Work to be completed
Rewrite the items from the line containing "At what (x,y)" down through the end of the items, changing "Describe the element" to "Identify the element" and leaving everything else intact.

Provided entries

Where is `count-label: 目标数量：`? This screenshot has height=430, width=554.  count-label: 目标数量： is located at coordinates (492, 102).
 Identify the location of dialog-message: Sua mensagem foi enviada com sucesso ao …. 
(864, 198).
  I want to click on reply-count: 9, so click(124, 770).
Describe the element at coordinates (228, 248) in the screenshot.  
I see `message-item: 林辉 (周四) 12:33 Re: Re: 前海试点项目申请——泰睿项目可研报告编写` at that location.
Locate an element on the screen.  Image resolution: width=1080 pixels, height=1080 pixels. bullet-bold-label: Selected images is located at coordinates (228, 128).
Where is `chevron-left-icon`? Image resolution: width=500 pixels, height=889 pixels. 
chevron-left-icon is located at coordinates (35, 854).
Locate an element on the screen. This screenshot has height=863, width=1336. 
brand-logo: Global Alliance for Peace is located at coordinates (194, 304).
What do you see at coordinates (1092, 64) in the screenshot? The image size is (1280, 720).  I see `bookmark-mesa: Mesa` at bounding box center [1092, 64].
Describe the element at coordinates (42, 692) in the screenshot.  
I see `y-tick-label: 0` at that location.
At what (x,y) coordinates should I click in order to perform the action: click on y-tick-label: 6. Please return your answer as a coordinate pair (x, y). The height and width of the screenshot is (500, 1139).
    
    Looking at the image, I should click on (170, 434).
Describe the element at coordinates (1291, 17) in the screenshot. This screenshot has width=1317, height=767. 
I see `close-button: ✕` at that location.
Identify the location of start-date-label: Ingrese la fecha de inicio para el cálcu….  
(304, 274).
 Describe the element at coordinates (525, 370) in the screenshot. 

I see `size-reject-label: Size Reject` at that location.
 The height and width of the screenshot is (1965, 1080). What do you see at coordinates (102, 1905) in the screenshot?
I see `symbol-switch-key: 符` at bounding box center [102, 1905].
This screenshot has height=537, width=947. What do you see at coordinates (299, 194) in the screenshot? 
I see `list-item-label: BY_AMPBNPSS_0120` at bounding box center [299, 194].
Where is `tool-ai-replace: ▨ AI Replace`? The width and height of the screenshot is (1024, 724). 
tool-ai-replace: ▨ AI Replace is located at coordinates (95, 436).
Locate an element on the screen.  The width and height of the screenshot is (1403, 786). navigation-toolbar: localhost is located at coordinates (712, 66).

Answer to this problem
At what (x,y) coordinates should I click in order to perform the action: click on y-tick-label: 6. Please return your answer as a coordinate pair (x, y). The height and width of the screenshot is (500, 1139).
    
    Looking at the image, I should click on (170, 434).
Identify the element at coordinates (1291, 17) in the screenshot. This screenshot has width=1317, height=767. 
I see `close-button: ✕` at that location.
Identify the location of start-date-label: Ingrese la fecha de inicio para el cálcu….  
(304, 274).
 Identify the element at coordinates (525, 370) in the screenshot. 

I see `size-reject-label: Size Reject` at that location.
 The height and width of the screenshot is (1965, 1080). What do you see at coordinates (102, 1905) in the screenshot?
I see `symbol-switch-key: 符` at bounding box center [102, 1905].
This screenshot has height=537, width=947. What do you see at coordinates (299, 194) in the screenshot? 
I see `list-item-label: BY_AMPBNPSS_0120` at bounding box center [299, 194].
Where is `tool-ai-replace: ▨ AI Replace`? The width and height of the screenshot is (1024, 724). 
tool-ai-replace: ▨ AI Replace is located at coordinates (95, 436).
Locate an element on the screen.  The width and height of the screenshot is (1403, 786). navigation-toolbar: localhost is located at coordinates (712, 66).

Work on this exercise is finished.